What is my intention for this year?
I'm not making goals here. If I were, my goal this year would be "buy an adorable house." My intention is something completely different.

My intention is to think more positively. To let the negative thoughts roll off my back, leaving room for only the positive. This is sure to create a domino effect, right? Like one where I give people the benefit of the doubt? Where I figure people think I'm great unless otherwise explicitly stated? It must.


How can I practice setting intentions in my day-today and remind myself of my practice gently?
Here's what I'm going to each morning: Tell myself "I'm going to have a great day"

How can I encourage others to share their intentions?
By being awesomely happy.

BUT, I could also encourage others to share their intentions here. If anyone's even reading! So, what are your intentions?

Friday 22 March 2013

Talk ain't cheap, sister

Every three days, I'll be posting my response to the Joy Juice journaling prompts I receive in my inbox on those mornings. At least, that's my intention ;) 

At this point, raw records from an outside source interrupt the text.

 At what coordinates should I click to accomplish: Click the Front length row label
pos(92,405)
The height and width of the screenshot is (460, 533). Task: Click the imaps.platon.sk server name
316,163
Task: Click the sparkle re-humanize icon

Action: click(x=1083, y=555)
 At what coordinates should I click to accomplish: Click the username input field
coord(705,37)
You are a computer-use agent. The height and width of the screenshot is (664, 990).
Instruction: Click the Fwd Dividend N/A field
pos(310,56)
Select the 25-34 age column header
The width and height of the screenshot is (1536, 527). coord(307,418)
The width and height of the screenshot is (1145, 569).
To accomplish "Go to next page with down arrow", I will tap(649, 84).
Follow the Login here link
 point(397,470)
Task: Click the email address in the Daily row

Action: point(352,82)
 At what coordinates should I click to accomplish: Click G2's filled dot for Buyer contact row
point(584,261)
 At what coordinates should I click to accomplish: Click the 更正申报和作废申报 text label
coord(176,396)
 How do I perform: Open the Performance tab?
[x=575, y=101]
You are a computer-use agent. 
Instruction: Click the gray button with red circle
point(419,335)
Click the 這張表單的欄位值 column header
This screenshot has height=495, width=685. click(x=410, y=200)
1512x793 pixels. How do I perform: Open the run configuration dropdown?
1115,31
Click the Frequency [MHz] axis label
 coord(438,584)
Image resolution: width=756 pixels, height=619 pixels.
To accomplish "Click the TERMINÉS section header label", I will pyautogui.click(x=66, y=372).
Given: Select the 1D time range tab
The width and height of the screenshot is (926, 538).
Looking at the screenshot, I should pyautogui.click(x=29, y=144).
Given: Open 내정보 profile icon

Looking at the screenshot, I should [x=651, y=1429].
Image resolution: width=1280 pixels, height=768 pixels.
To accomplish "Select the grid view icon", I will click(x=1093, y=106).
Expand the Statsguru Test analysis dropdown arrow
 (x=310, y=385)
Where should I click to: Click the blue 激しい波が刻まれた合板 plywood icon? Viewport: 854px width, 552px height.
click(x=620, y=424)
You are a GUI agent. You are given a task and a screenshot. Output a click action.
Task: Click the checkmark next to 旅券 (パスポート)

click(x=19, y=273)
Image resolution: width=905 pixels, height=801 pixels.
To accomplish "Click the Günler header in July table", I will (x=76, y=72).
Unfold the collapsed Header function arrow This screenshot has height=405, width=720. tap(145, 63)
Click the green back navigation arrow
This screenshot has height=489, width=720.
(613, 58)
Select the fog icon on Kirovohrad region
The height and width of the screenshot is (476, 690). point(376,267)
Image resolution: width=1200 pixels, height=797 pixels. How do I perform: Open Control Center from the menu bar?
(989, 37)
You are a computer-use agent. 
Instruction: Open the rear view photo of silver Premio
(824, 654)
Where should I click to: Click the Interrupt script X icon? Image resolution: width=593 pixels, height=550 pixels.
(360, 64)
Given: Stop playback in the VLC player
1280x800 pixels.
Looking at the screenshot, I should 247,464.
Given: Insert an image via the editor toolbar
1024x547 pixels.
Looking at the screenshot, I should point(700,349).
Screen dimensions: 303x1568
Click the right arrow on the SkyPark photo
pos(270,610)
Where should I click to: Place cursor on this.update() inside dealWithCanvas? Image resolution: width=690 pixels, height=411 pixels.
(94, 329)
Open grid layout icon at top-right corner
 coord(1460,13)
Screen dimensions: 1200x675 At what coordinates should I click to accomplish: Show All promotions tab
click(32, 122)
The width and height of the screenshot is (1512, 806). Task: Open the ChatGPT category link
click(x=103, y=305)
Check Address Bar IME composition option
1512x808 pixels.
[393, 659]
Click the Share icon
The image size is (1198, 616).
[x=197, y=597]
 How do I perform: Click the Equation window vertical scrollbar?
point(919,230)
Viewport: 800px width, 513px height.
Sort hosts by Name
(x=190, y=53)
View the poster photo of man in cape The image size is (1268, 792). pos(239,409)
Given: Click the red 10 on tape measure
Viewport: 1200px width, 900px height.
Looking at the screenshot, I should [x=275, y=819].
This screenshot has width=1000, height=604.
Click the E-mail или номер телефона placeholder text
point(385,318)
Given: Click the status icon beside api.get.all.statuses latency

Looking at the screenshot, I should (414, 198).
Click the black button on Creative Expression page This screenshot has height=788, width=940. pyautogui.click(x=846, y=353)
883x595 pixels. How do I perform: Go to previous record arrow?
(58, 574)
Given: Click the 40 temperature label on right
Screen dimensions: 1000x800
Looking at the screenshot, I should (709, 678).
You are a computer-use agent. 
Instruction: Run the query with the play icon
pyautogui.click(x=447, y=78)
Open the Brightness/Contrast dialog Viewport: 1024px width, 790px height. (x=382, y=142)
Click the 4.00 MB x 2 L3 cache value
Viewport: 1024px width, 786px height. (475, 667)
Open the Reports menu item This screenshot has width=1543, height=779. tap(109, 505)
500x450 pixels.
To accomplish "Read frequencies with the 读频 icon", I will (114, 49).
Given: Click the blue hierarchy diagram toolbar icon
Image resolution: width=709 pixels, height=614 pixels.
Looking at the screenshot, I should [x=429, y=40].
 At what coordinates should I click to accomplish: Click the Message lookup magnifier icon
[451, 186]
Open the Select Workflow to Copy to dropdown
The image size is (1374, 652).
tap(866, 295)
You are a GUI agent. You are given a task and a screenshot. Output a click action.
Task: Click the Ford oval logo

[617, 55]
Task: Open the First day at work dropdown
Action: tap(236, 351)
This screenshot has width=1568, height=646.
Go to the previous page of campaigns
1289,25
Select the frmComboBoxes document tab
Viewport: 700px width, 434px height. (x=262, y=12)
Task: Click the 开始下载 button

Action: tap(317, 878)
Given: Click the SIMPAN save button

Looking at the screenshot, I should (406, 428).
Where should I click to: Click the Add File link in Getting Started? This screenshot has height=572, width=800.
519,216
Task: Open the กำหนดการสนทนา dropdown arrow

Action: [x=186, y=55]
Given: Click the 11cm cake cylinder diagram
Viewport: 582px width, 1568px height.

Ok, so this one's about self-talk. When I was doing my undergrad (in kinesiology, which is hilarious to anyone who knows me because I'm not "sporty" in the least. I just think muscles are super cool), I did a paper on the effects of self-talk and varsity level athletes. I'll spare you the nitty-gritty details (and footnotes) and cut to the chase - athletes who self-talk their way through their sport perform better than those who don't.

So why am I even telling you this? Well, for one, I got an 87% on that paper and I like bringing that up. Also, it does segway into today's Joy Juice, as the words we say to ourselves every day can truly affect how we see the world and how the world sees us.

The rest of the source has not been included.